> _DIRECTIONS FOR THIS TASK_: Search the records for the string "View" and report how many lines contain it, with nothing else.

> _SOURCE MATERIAL_:
'''

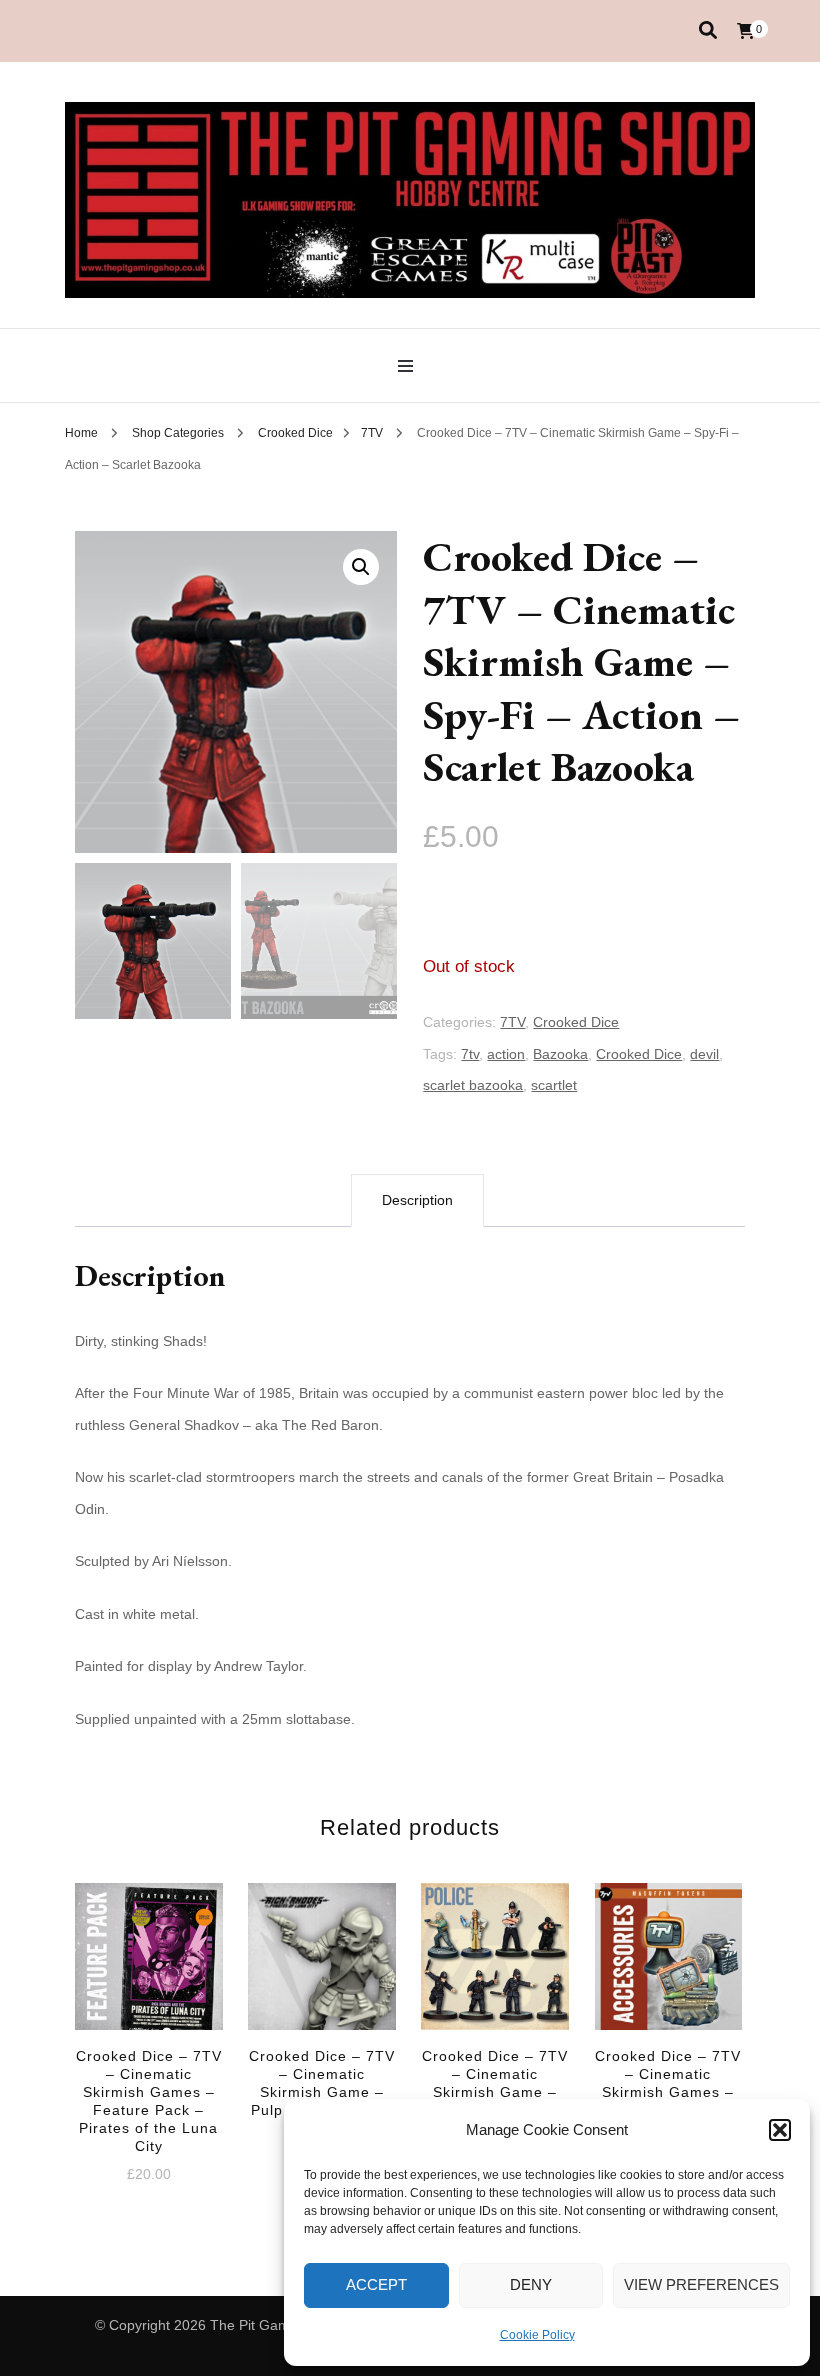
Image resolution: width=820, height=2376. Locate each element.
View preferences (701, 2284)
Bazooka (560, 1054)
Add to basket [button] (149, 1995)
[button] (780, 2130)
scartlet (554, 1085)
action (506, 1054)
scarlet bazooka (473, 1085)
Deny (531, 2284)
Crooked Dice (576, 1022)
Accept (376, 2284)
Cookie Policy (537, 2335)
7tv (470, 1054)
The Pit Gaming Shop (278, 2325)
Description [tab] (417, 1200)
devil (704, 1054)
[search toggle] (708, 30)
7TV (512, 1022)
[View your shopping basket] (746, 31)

'''

> _WRITTEN REPLY_: 2